Set exercise — Copy the lines below word for word, leaving out the pictures.

Data —
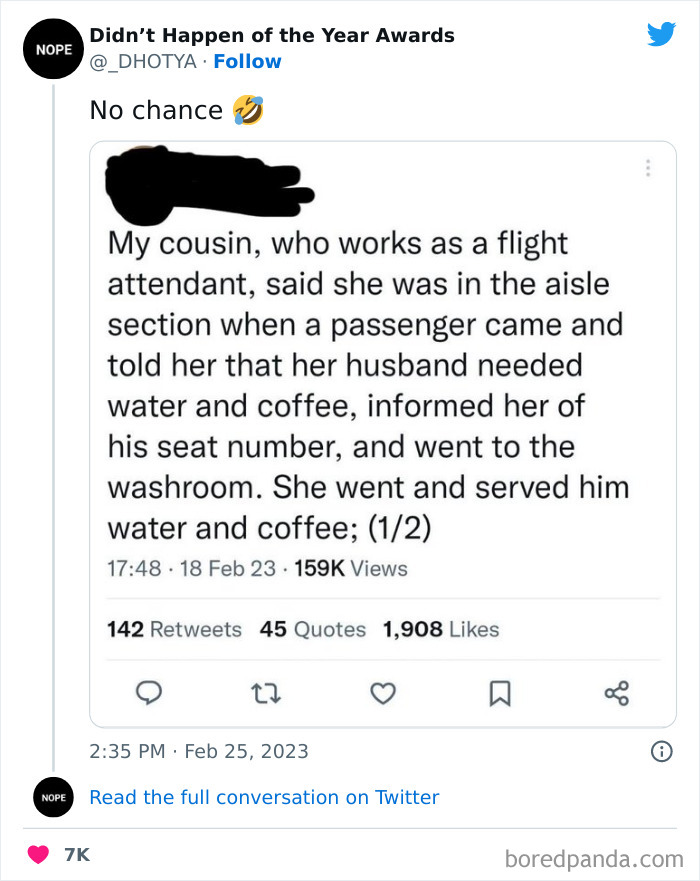Click the smaller NOPE avatar near bottom link
This screenshot has width=700, height=881.
pos(53,797)
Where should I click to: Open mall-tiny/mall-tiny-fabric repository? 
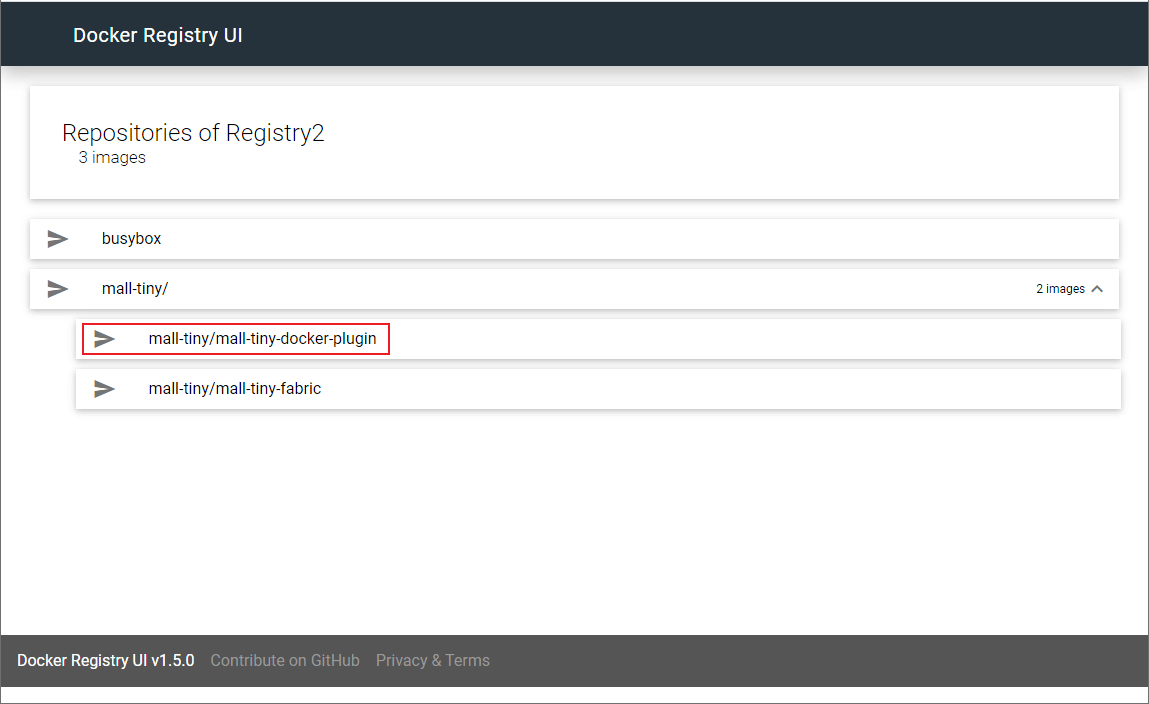point(234,388)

Full output —
Click the smaller NOPE avatar near bottom link
This screenshot has width=700, height=881.
pos(53,797)
Where should I click to: Open mall-tiny/mall-tiny-fabric repository? 
point(234,388)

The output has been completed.